El presidente de la AFA presentó un descargo ante el juez Diego Amarante y rechazó cualquier responsabilidad en la investigación por la retención de casi $19.300 millones. La entidad también cuestionó la denuncia de ARCA y habló de una campaña de desprestigio.
El presidente de la Asociación del Fútbol Argentino, Claudio “Chiqui” Tapia, presentó un escrito ante la Justicia en el expediente que investiga una presunta retención indebida de impuestos y aportes previsionales por alrededor de 19.300 millones de pesos. En su declaración, el dirigente rechazó cualquier irregularidad y reclamó el cierre de la causa.
Tapia expuso su postura ante el juez en lo penal económico Diego Amarante. El titular de la AFA negó responsabilidad directa en las cuestiones tributarias de la entidad y sostuvo que la institución actuó dentro de la legalidad y cumplió con sus obligaciones formales ante el Estado.
En su descargo afirmó de forma “expresa, categórica y circunstanciada” que nunca tomó decisiones vinculadas con la retención o el no pago de tributos o recursos de la seguridad social. También indicó que la conducción de la AFA no ejecutó ni consintió ese tipo de maniobras.
El dirigente sostuvo que la asociación presentó las declaraciones juradas correspondientes sin ocultamientos ni distorsiones y remarcó que esas presentaciones no recibieron impugnaciones. Según su defensa, esa situación demuestra que la entidad no incurrió en conductas ilegales.
En el mismo escrito, Tapia planteó que su rol institucional no implica participación directa en la administración tributaria cotidiana. Explicó que las responsabilidades propias de la presidencia hacen imposible intervenir en los procedimientos burocráticos internos que llevan adelante otras áreas de la organización.
El titular de la AFA también cuestionó el nivel de exposición pública del expediente. En su presentación señaló: «No lo he constatado, pero estimo que ni la guerra que actualmente afecta a Israel y otros países ha tenido tantas menciones como esta cuestión».
La postura institucional de la AFA siguió la misma línea. La entidad difundió un comunicado luego de la indagatoria y sostuvo que la causa judicial nunca debió iniciarse.
En ese documento afirmó que «esta causa nunca debió ser promovida» y aseguró que la organización utilizó herramientas legales habilitadas por el propio Estado.

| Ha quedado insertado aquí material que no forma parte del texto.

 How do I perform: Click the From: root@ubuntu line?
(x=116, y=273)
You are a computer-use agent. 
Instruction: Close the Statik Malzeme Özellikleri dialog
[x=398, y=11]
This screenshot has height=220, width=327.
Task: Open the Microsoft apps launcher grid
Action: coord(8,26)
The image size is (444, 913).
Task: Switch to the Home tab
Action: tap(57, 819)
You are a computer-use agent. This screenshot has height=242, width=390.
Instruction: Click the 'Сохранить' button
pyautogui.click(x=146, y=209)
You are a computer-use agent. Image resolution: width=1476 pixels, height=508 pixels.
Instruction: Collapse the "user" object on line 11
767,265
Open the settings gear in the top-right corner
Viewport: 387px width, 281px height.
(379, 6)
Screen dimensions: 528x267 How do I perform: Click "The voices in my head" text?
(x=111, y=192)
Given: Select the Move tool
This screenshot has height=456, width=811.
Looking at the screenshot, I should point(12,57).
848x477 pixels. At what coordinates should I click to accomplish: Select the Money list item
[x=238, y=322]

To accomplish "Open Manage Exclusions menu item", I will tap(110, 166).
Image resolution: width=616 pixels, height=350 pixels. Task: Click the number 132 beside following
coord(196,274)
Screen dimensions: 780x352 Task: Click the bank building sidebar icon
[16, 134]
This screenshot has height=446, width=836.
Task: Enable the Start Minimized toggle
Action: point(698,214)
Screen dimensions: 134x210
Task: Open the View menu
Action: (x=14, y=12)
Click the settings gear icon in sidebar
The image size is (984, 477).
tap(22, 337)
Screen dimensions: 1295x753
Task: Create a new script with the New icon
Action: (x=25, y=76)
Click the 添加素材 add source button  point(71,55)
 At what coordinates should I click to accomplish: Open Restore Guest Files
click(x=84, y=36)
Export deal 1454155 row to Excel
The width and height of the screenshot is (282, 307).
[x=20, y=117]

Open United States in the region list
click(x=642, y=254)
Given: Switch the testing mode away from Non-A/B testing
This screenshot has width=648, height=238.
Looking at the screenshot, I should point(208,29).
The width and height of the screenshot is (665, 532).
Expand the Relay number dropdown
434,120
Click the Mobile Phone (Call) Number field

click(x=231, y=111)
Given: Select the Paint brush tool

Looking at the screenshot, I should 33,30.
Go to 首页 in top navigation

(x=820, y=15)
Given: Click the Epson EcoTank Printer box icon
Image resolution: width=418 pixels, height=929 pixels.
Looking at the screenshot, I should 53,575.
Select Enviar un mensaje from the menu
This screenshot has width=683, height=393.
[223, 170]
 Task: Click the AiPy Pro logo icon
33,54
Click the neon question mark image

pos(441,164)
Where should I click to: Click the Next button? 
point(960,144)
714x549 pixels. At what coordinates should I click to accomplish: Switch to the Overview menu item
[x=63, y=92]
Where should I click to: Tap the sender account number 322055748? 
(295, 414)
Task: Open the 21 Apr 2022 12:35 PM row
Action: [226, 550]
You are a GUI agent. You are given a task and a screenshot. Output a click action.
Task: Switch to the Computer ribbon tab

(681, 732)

Además, el comunicado explicó: «La AFA presentó todas las declaraciones juradas, informando en ellas la totalidad de las obligaciones tributarias y los montos retenidos que, en ningún caso, refieren a los aportes del personal en relación de dependencia».
La institución también criticó el accionar de la Agencia de Recaudación y Control Aduanero (ARCA), que impulsó la denuncia. Según la entidad, el organismo omitió informar al juez que la normativa vigente contemplaba plazos y mecanismos para regularizar los pagos.
Desde la conducción del fútbol argentino reconocieron que algunos pagos no ingresaron en el plazo original, aunque aseguraron que la deuda quedó regularizada a través de pagos posteriores con intereses resarcitorios y sin sanciones punitivas.
En ese contexto, la AFA solicitó al magistrado que disponga la conclusión del proceso judicial y el sobreseimiento de los dirigentes investigados.
La investigación comenzó tras una denuncia presentada por ARCA en diciembre del año pasado. El expediente apunta a cinco dirigentes de la asociación por el presunto delito de retención indebida de tributos. La figura penal contempla penas de entre dos y cinco años de prisión.
Mientras el proceso continúa en el fuero penal económico, Tapia insistió en su defensa pública y reiteró que la institución se encuentra a disposición de la Justicia para aclarar cualquier aspecto del caso. Al mismo tiempo sostuvo que su prioridad permanece en la gestión deportiva y en el trabajo con los clubes del fútbol argentino.